**Problem details:**
Go through the material and copy every line in which "School" appears.
────────────────────
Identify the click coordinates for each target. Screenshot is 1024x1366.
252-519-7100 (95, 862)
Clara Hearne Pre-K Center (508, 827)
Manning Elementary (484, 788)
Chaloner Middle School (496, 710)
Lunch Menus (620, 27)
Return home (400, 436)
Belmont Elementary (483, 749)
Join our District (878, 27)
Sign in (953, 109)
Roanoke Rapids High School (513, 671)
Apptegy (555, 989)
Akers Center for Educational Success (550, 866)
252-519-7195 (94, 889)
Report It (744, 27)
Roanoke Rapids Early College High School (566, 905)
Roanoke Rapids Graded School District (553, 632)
────────────────────
**Completed task:**
Chaloner Middle School (496, 710)
Roanoke Rapids High School (513, 671)
Roanoke Rapids Early College High School (566, 905)
Roanoke Rapids Graded School District (553, 632)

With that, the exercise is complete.